Detail Aduan

Lihat detail lengkap aduan LGWP58322651

Rincian Aduan

LGWP58322651

Selesai Public
KABUPATEN KEBUMEN
25 Feb 2026
0 ditandai

Selamat sore, menanggapi soal pajak kendaraan yang sedang ramai di media sosial, saya mau usul:

  • sebelum ke masyarakat coba benahi dari dalam instansinya yaitu cek semua kendaraan ASN , TNI DAN POLRI seluruh kendaraan di JAWA TENGAH apakah sudah taat pajak,
  • buatlah video simulasi ke masyarakat jika pajak naik atau tidak naik, atau sedang ada diskon, supaya masyarakat bisa memahami
  • kerjasama dengan daerah lain, agar para perantau yang bawa kendaraan bisa bayar pajak di kantor samsat terdekat dari tempat kerjanya, (contoh yang pada kerja di daerah jawa barat)
  • mudahkanlah jika membayar pajak dengan plat daerah lain, jadi utamakan kerjasama dengan semua daerah
  • mudahkan membayar pajak hanya dengan membawa STNK saja , atau jika plat daerah lain di sertakan dengan fotokopi BPKB
  • pajak lancar jalan mulus


itulah usulan usulan saya, semoga bisa di pertimbangkan, untuk JATENG LEBIH SEJAHTERA.


Terimakasih

Disposisi

Kamis, 26 Februari 2026 - 08:47 WIB

Admin Gubernuran

Laporan telah diteruskan ke BADAN PENGELOLA PENDAPATAN DAERAH

Verifikasi

Kamis, 26 Februari 2026 - 10:42 WIB

BADAN PENGELOLA PENDAPATAN DAERAH

Laporan kami terima

Progress

Kamis, 26 Februari 2026 - 10:42 WIB

BADAN PENGELOLA PENDAPATAN DAERAH

Laporan kami terima

Selesai

Kamis, 26 Februari 2026 - 10:47 WIB

BADAN PENGELOLA PENDAPATAN DAERAH

Terima kasih atas saran dan masukan yang telah disampaikan terkait Pajak Kendaraan Bermotor di Provinsi Jawa Tengah.

Perlu kami sampaikan bahwa penyesuaian besaran pajak kendaraan dilakukan berdasarkan ketentuan peraturan perundang-undangan yang berlaku.

Opsen PKB sudah sesuai dengan UU Nomor 1 Tahun 2022 tentang Hubungan Keuangan Antara Pemerintah Pusat dan Pemerintah Daerah, ada klausul Opsen Pajak/Tambahan Pajak untuk Kabupaten/Kota.

Provinsi Jawa Tengah menurut Perda Nomor 12 Tahun 2023 tentang Pajak Daerah dan Retribusi Daerah, tarif PKB Provinsi dari 1,5% menjadi 1,05% (turun). Kemudian Opsen Pajak untuk Kab/Kota 66% (tambahan pajak).

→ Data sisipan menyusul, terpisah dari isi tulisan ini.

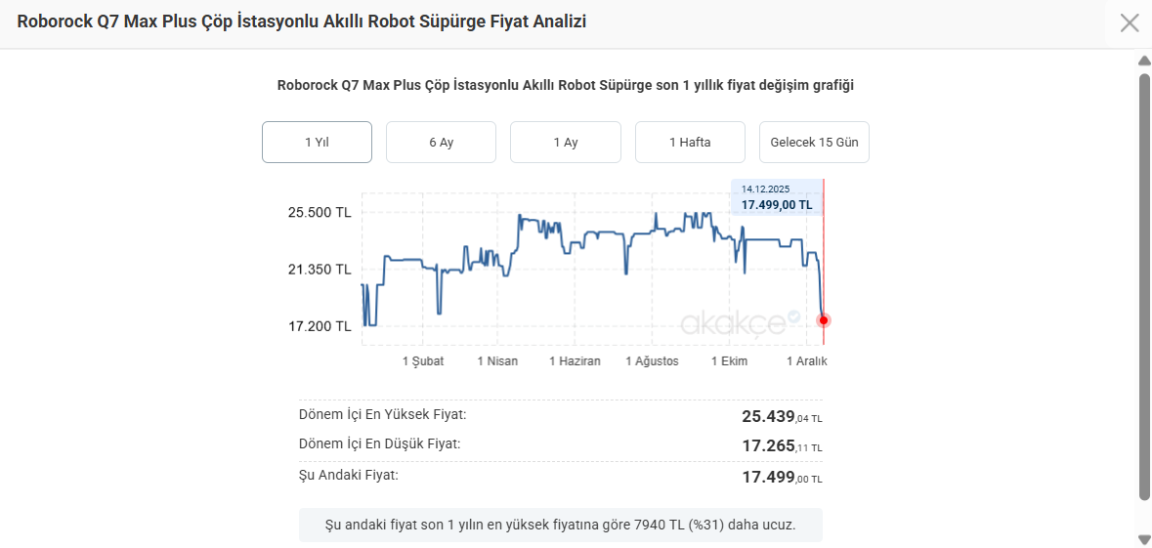Click the price comparison info banner

(x=560, y=525)
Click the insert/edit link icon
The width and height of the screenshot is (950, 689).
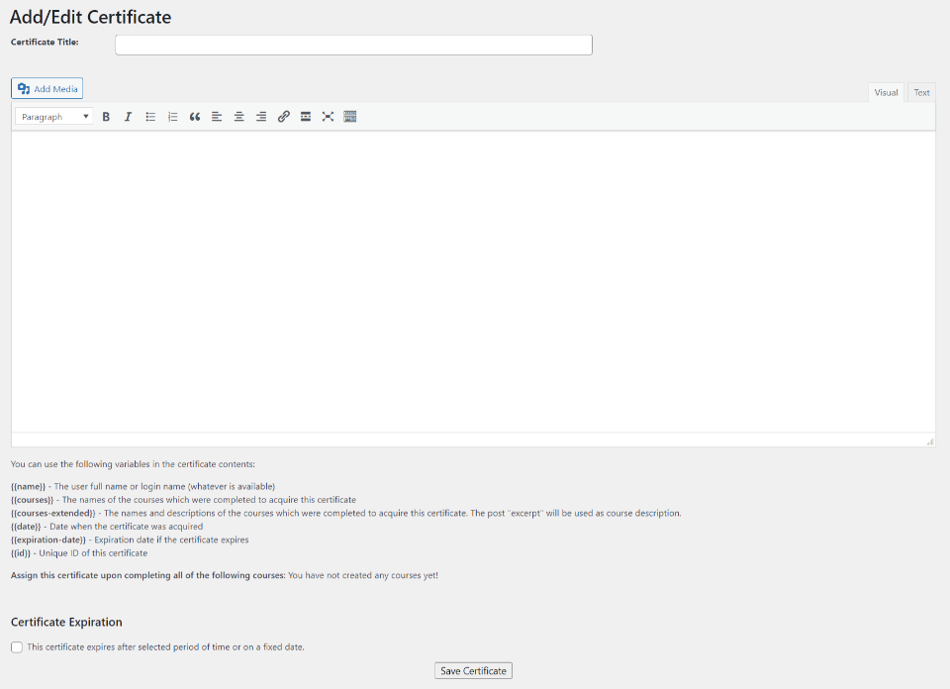pyautogui.click(x=283, y=117)
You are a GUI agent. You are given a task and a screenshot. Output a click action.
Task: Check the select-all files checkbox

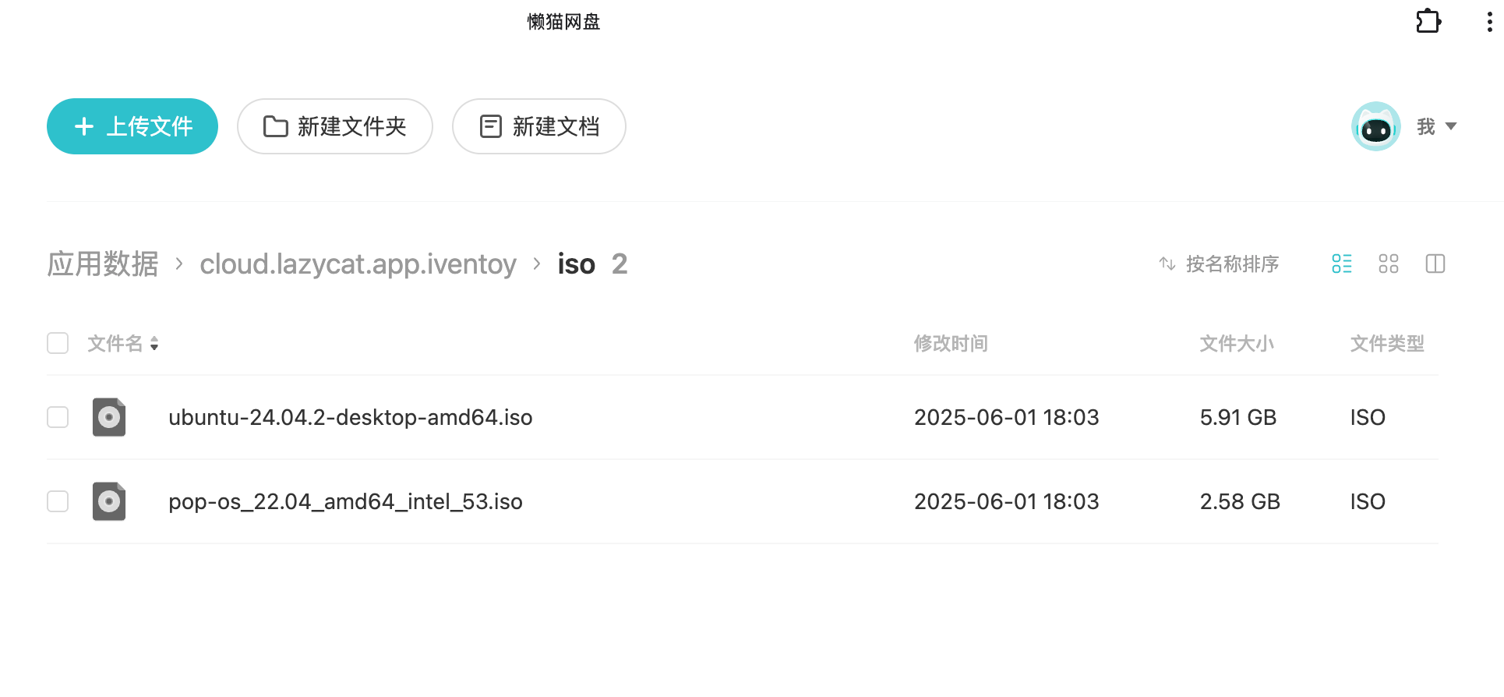(58, 343)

Pemerintah Provinsi Jawa Tengah memberikan kemudahan bagi masyarakat melalui program:

1. Pengurangan Pokok Pajak Kendaraan Bermotor (PKB) sebesar 5% (lima persen).

2. Sanksi Administratif mengikuti pengenaan Pokok Pajak Kendaraan Bermotor sebagaimana dimaksud pada poin pengurangan 5%.

3. Pengurangan tunggakan pokok Pajak Kendaraan Bermotor beserta sanksi administrasinya untuk masa pajak mulai tanggal 5 Januari 2025.

4. Pengurangan Pokok, Sanksi Administrasi, dan Tunggakan Pajak Kendaraan Bermotor diberikan kepada kendaraan bermotor yang melakukan pembayaran pajak kendaraan bermotor.

Periode Program: 20 Februari – 31 Desember 2026

Program ini menjadi kesempatan bagi masyarakat untuk memenuhi kewajiban pajak dengan lebih ringan dan tertib administrasi.

Ayo manfaatkan program ini dan lakukan pembayaran pajak kendaraan tepat waktu.